Patrick Cockburn (London Review of Books)
The war in Syria and Iraq has produced two new de facto states in the last five years and enabled a third quasi-state greatly to expand its territory and power. The two new states, though unrecognised internationally, are stronger militarily and politically than most members of the UN. One is the Islamic State, which established its caliphate in eastern Syria and western Iraq in the summer of 2014 after capturing Mosul and defeating the Iraqi army. The second is Rojava, as the Syrian Kurds call the area they gained control of when the Syrian army largely withdrew in 2012, and which now, thanks to a series of victories over IS, stretches across northern Syria between the Tigris and Euphrates. In Iraq, the Kurdistan Regional Government (KRG), already highly autonomous, took advantage of IS’s destruction of Baghdad’s authority in northern Iraq to expand its territory by 40 per cent, taking over areas long disputed between itself and Baghdad, including the Kirkuk oilfields and some mixed Kurdish-Arab districts.
The question is whether these radical changes in the political geography of the Middle East will persist – or to what extent they will persist – when the present conflict is over.
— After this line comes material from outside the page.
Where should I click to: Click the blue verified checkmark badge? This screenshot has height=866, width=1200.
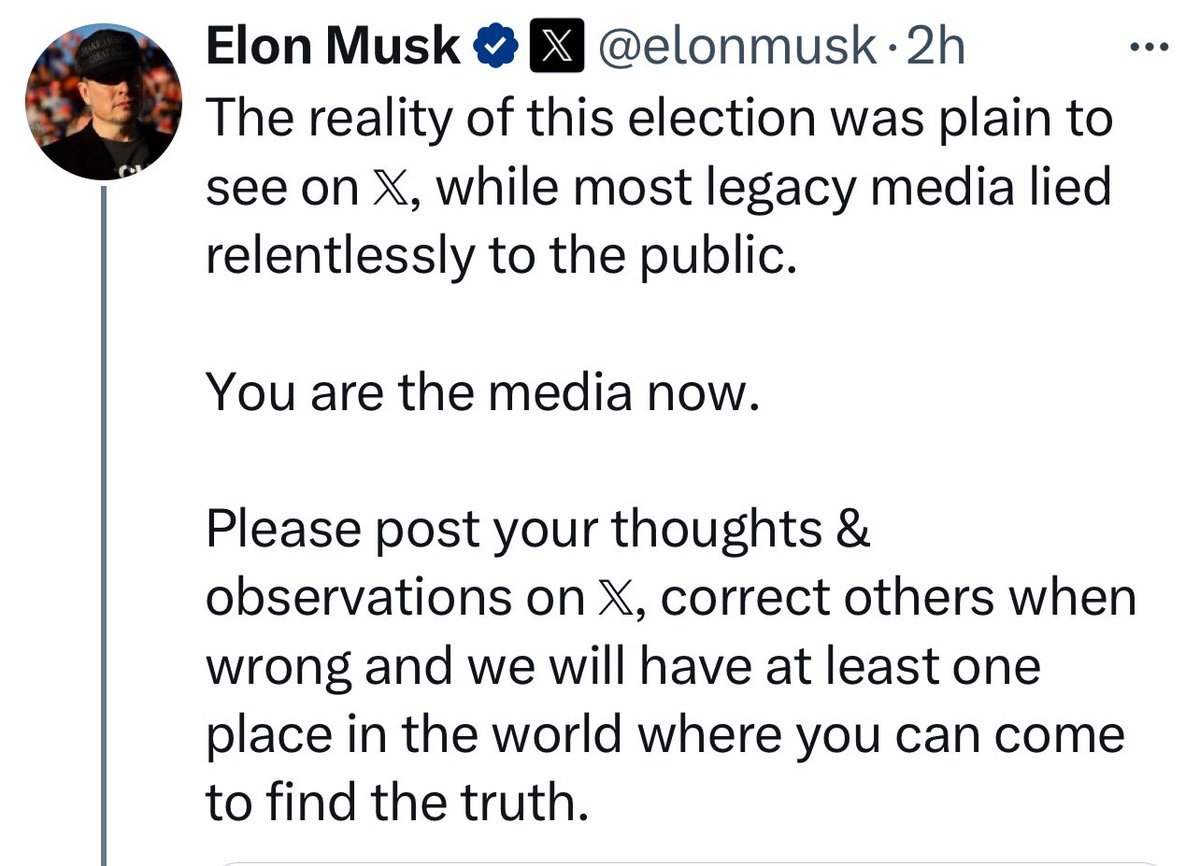495,49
The Islamic State is likely to be destroyed eventually, such is the pressure from its disunited but numerous enemies, though its adherents will remain a force in Iraq, Syria and the rest of the Islamic world. The Kurds are in a stronger position, benefiting as they do from US support, but that support exists only because they provide some 120,000 ground troops which, in co-operation with the US-led coalition air forces, have proved an effective and politically acceptable counter to IS. The Kurds fear that this support will evaporate if and when IS is defeated and they will be left to the mercy of resurgent central governments in Iraq and Syria as well as Turkey and Saudi Arabia. ‘We don’t want to be used as cannon fodder to take Raqqa,’ a Syrian Kurdish leader in Rojava told me last year. I heard the same thing this month five hundred miles to the east, in KRG territory near Halabja on the Iranian border, from Muhammad Haji Mahmud, a veteran Peshmerga commander and general secretary of the Socialist Party, who led one thousand fighters to defend Kirkuk from IS in 2014. His son Atta was killed in the battle. He said he worried that ‘once Mosul is liberated and IS defeated, the Kurds won’t have the same value internationally.’ Without this support, the KRG would be unable to hold onto its disputed territories.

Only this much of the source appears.